Angola recorre ao reprocessamento sísmico baseado em IA para explorar a sua fronteira em águas profundas
As operadoras em Angola estão a reprocessar dados sísmicos com décadas de antiguidade e a aplicar análises de IA para identificar novos alvos de perfuração nas bacias offshore do país. Este trabalho está a aperfeiçoar as imagens do subsolo e a reduzir o risco de exploração nas bacias do Baixo Congo, do Kwanza e do Namibe. A African Energy Week (AEW) 2026, que se realizará na Cidade do Cabo de 12 a 16 de outubro, abordará esta tendência através do «Renegade Intel», uma sessão dedicada à IA e aos centros de dados.
A Agência Nacional de Petróleo, Gás e Biocombustíveis de Angola (ANPG) adjudicou 37 blocos desde o início de um programa estruturado de licenciamento em 2019 e pretende realizar mais uma ronda em 2026. Foram negociados um total de 64 blocos, dos quais 27 continuam em negociação. Grande parte dessa área está a ter o seu risco reduzido com dados reprocessados, em vez de levantamentos recém-realizados.
Os fornecedores de dados estão a reelaborar levantamentos mais antigos para obter imagens mais nítidas do subsolo sob a camada de sal. A empresa de dados energéticos TGS reprocessou cerca de 16 000 km² de dados 3D nos blocos 35, 36 e 37 do Kwanza, utilizando inversão de forma de onda completa, migração temporal inversa e remoção de fantasmas. A Viridien detém mais 7 200 km² nas bacias do Kwanza e do Baixo Congo. A empresa anunciou também, em 2025, um novo programa de reimagem sísmica multicliente no Bloco 22 do país, abrangendo 4 300 km², que fornecerá informações valiosas sobre estruturas pouco exploradas ao longo da zona da Articulação Atlântica.
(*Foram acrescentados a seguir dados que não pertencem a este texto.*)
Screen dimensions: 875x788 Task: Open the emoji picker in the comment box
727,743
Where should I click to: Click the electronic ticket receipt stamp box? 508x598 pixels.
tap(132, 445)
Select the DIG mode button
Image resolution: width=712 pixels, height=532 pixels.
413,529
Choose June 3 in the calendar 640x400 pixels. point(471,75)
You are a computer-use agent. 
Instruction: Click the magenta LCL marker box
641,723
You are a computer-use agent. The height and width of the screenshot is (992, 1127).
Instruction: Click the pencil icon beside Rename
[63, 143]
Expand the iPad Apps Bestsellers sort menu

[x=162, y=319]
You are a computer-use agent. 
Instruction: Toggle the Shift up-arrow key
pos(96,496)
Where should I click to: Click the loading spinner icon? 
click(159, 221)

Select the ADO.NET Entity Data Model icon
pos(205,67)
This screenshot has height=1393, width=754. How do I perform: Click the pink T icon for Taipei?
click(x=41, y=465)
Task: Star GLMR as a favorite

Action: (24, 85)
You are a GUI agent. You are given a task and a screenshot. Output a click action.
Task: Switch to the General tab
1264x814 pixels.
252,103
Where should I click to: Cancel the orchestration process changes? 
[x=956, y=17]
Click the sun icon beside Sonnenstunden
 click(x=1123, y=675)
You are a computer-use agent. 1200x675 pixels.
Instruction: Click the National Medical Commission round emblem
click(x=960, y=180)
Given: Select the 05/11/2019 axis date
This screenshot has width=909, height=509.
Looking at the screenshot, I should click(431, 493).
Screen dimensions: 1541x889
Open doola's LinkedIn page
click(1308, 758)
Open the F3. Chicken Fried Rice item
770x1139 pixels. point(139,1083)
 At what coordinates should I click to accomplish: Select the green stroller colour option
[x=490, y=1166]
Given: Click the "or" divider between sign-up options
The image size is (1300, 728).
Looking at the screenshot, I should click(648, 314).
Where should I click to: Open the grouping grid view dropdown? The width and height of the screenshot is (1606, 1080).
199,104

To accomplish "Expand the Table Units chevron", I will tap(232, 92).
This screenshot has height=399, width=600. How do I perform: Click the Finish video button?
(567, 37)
A ExxonMobil está a conduzir o principal programa de exploração na bacia fronteiriça do Namibe, nos blocos 30, 44 e 45. Perfurou o poço Arcturus-1 em 2024 e indicou um investimento de até 15 mil milhões de dólares até 2030, caso os poços se revelem comercialmente viáveis. Programas desta escala dependem de imagens precisas, cujo processamento é dispendioso. Duplicar a frequência máxima de um levantamento pode aumentar a carga de processamento cerca de dezasseis vezes, colocando a sísmica de fronteira na mesma classe computacional que as cargas de trabalho de IA abrangidas pela Renegade Intel.
Medidas semelhantes estão a ser observadas em todas as margens terrestres do país. Em fevereiro, a empresa de exploração Corcel, cotada na AIM, concluiu um programa sísmico 2D no Bloco KON-16, na Bacia do Kwanza, em terra. O programa acrescentou 326 km de linha de novos dados e aumentou a cobertura do bloco em 227%, combinando linhas da década de 1970, um levantamento de 2010 reprocessado em 2025 e resultados recentes de gradiometria gravitacional.
Paralelamente, a empresa global de tecnologia SLB inaugurou o seu Africa Performance Center em Luanda, em janeiro de 2025. As instalações, com 3 200 pés quadrados, proporcionam às operadoras angolanas acesso a ferramentas digitais e de IA e têm como objetivo desenvolver competências técnicas locais, apoiando o plano do país de manter a produção acima de um milhão de barris por dia até 2030.
Esta enorme quantidade de dados só é útil se as empresas forem capazes de a interpretar. Isso requer geocientistas com formação em métodos de aprendizagem automática e a capacidade computacional para os executar, razão pela qual o desenvolvimento de competências locais acompanha a tecnologia.
«As operadoras que desbravarem a próxima fronteira de África irão considerar os dados do subsolo e o poder de computação como um único investimento — é para essa discussão que a Renegade Intel foi criada», afirma NJ Ayuk, Presidente Executivo da African Energy Chamber.
À medida que Angola avança cada vez mais na exploração intensiva em dados, a vantagem competitiva está a deslocar-se cada vez mais da mera área de exploração para o poder de computação, a capacidade de IA e a infraestrutura de dados. Estes temas assumirão um papel central na sessão «Renegade Intel» da AEW 2026, onde operadores, fornecedores de tecnologia e líderes de infraestruturas digitais irão analisar como a IA e a computação de alto desempenho estão a remodelar a economia da exploração nas bacias de fronteira de África.